> **TEXT EXCERPT**
•••••

Is a high-quality network experience attainable in a crisis?
In crises like pandemics, conflict, natural disasters, service providers are facing challenging conditions at a time when customers are very reliant on telecom and network services.
When subscribers are pressured into new routines and ways of life, traffic volumes spike in locations and at times when it would otherwise be relatively quiet. The population turns to social media, voice and video calls to check on loved ones and establish response plans with their employers. Remote working and streaming video consumption are highly utilized in residential areas.
While users may understand that networks are facing unprecedented demand, telecom brands will be punished if they fail to deliver consistent performance.
Net promotor score (NPS)—a key metric closely tied to churn, customer lifetime value (CLV) and profitability—is 49% influenced by mobile customers’ network experience. When quality of experience (QoE) is not perceived to be ‘very good’, promotors become detractors.
Telecom brands can be quickly damaged, but not quickly repaired: when subscribers leave their provider they will not return for at least five years. Retention costs rise, and margins erode.
Addressing service degradation and outages is difficult when operations staff are working from home, and alarm noises hinder their ability to isolate the origins of a problem. Maintaining peak performance under these conditions strain existing processes that are largely manual and serial in nature.
A recent survey by Heavy Reading showed operations teams typically use six service assurance tools and require 12 experts from three different domains to resolve even minor outages. Lots of emails, SWAT teams, spreadsheets… it feels like a severe response even under normal circumstances.
Current crisis conditions foreshadow the traffic patterns that will be introduced by highly dynamic 5G services and the new enterprise and IoT applications they will support. The GSMA notes that by 2025 there will be five times more machine ‘mobile subscribers’ than humans, and network traffic growth is projected at 53% per year over the same period. We won’t be returning to the same normal we’re used to, no matter how we manage our way out of the current pandemic.
With an increasing degree of virtualization and orchestration adding to the mix, the complexity that operations teams face is beginning to exceed their resources—both tools and staff. So, the vast majority of service providers are turning to automation and machine learning approaches to prepare for a continued state of ‘abnormal’. This strategy also gives their scarce experts superpowers to reveal and resolve issues proactively, even prescriptively.
One key lesson learned is that the focus of operations teams needs to change. Instead of alarms, they need to focus on customer-impacting events. At first glance, this may appear similar: lots of alarms should indicate a fault affecting many customers. But there is often a shaky correlation between alarms and quality of experience.
Consider a cell tower that loses power from the grid. A series of alarms will kick off. Is this a major problem? It’s hard to tell. Cells are made to be redundant; neighbors can often pick up subscribers. Maybe the cell is still working fine on a generator. Maybe it’s totally down, but at a location or time of day, when there are few people even using it.

•••••

> **INFORMATION PROVIDED**

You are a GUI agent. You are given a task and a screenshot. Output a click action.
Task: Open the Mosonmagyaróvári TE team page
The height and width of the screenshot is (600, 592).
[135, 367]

•••••

> **PROBLEM 1**
According to the text on network quality during crises, what is NPS closely tied to? List every item.
> **PROBLEM 2**
Continue the text on network quality during crises, starting after its last sentence about the cell tower.

> **EXERCISE RESULT 1**
- Churn
- Customer lifetime value (CLV)
- Profitability

> **EXERCISE RESULT 2**
This simple example illustrates why operations teams are learning to prioritize action based on the actual number of customers impacted, not simply network faults. It also means they need to detect degradations. These short term ‘silent failures’ are significantly more impactful to customers trying to ‘get things done’ than the rare outage.
In a recent incident at a North American mobile operator, a significant number of customers were unable to place or receive calls. What started as a small service issue rapidly ramped into a large-scale problem—but remained undetected by the operator for nearly three hours.
This is typical to degradations that occur under high utilization conditions. The issue affected a relatively small density of customers across a large geographic region—resulting in individual experiences that were effectively invisible to monitoring systems.
Under highly dynamic traffic conditions, customer-impacting events can suddenly appear and rapidly escalate, often as the result of overloaded core network.
This requires a new way of detecting, assessing and resolving customer-impacting events quickly, and directly—not inferred from network metrics—before they escalate into large scale outages.
It’s a difficult problem for traditional big data analytics. Certainly, this is a big data problem, but the approach of storing metrics and data feeds then looking for user experience issues is compute- and time-intensive.
Machine learning methods that use stream-processing platforms like Apache’s Spark are designed to overcome these limitations by analyzing data as it arrives, in real-time. This is where innovation is centered on a new breed of customer experience analytics. The wealth of available open-source analytics and machine learning platforms are redefining what is possible, and scalable.
Operations teams are now experimenting with real-time detection tools that use machine learning to detect QoE issues, assess the impact, and diagnose the root cause within minutes. This permits operations to see which issues are most important to address, and what action to take—without sifting through alarms or consulting multiple monitoring systems.
Machine learning is allowing them to see through a new lens that derives significantly more insight from existing systems. This allows operations teams to resolve issues faster and deliver an excellent quality of experience that drives loyalty, subscriber count and margin in challenging times. When things will unlikely ever be ‘normal’ again, it’s good that there are new tools emerging that will help us remain in control.